The US government has a thing for coming back to the same debates - all for more surveillance and spying powers. Once what you might have called a win is brought back under the discussion and there go all the previous efforts and rulings. While Apple and FBI's highly publicized battle over the San Bernardino shooter's iPhone access made it into the tech's history book of how the companies should fight for the privacy and security of their users, Microsoft has been fighting a somewhat similar battle with the DOJ for nearly half a decade now.
The debate is over the agencies pushing tech companies to get the data stored on foreign soil. Microsoft - and other tech companies and different courts - have long argued that the US government cannot extraterritorially access or retrieve data in a foreign country with a local warrant. The landmark email privacy case is now going before the Supreme Court as the Justice Department is not in for taking a no.
The Redmond software giant has so far managed to receive support from nearly all corners - tech companies, foreign governments (including US allies), faculty from Harvard and Princeton, and the members of the US Congress. However, the Justice Department doesn't care as long as it can scoop up even more data with little to no oversight.
Several hundred organizations, scholars, scientists, and trade associations signed twenty-three amicus briefs supporting Microsoft’s case with the Supreme Court. The group collectively represent millions of members across 37 countries, proving that the case has far reaching repercussions. The organizations and the privacy advocates demand that the DOJ needs to seek access to these emails through a treaty process, not a warrant issued under an American law going back to the last century.
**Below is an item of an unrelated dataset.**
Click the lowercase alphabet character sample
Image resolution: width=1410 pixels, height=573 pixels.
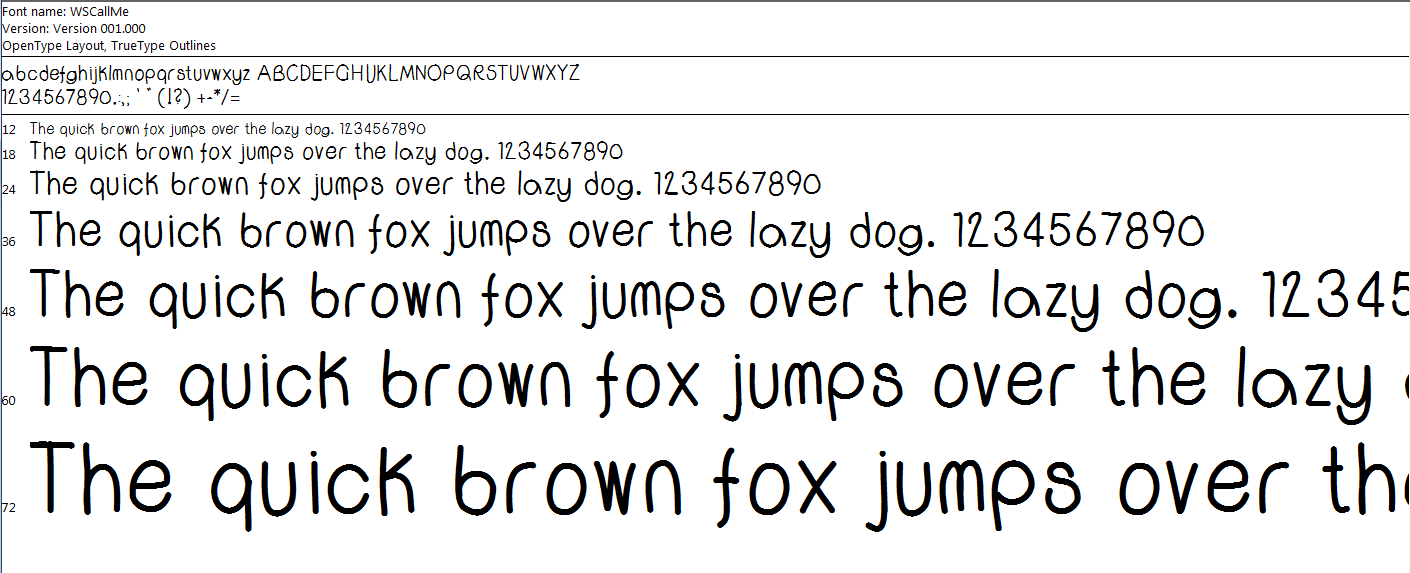click(x=126, y=75)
Annoyed, Brad Smith, Microsoft's President and Chief Legal Officer, wrote a scathing piece this evening saying that law enforcement cannot deal with these issues by creating solutions using a "meat cleaver" as it has international ramifications.
Congress never gave law enforcement the power to ignore treaties and breach Ireland’s sovereignty in this way. How could it? The government relies on a law that was enacted in 1986, before anyone conceived of cloud computing.
Privacy advocates and trade associations have argued that the DOJ forcing the Redmond software maker to comply with the warrant to collect data stored in Ireland would violate European privacy laws.
Everyone: use mutual treaty process not a 1986 law | DOJ: Nope
Instead of seeking this data under the Stored Communications Act (of the Electronic Communications Privacy Act of 1986), the US government could use the Mutual Legal Assistance Treaty (MLAT) process to contact Irish authorities, get a local warrant served on Microsoft's subsidiary that controls the data center, and get its hands on the data.
Tech companies have also suggested that lawmakers need to bring in a new law that is current with the existing technologies and wasn't designed before the days of the world wide web.
"Under our Constitution, only Congress can do that [write a new law], using its tools to craft a nuanced solution that balances all the competing concerns by enacting a statute for the 21st century.”
However, as impatient as the DOJ has always been, the Department doesn't believe it can miss out on all this data in the meantime. The Justice Department says that going through a treaty process or waiting for a new law would create delays in cases. However, if it had gone with the MLAT route, it would have received that data first requested in 2013 years ago. It appears the DOJ would rather deal with international issues than follow due process. The French government also said earlier this week this will create "a significant risk of conflict of laws."
The problem? Microsoft warns Americans' data would also be up for grabs by foreign nations
"It’s also a path that will lead to the doorsteps of American homes by putting the privacy of U.S. citizens’ emails at risk," Smith warned. Naturally, if the US government uses a local warrant to push a company to get data store elsewhere, it's only setting a precedent for other countries.
"If the U.S. government obtains the power to search and seize foreign citizens’ private communications physically stored in other countries, it will invite other governments to do the same thing," Smith added. "If we ignore other countries’ laws, how can we demand that they respect our laws?"
- The Supreme Court will hear arguments on 27th February.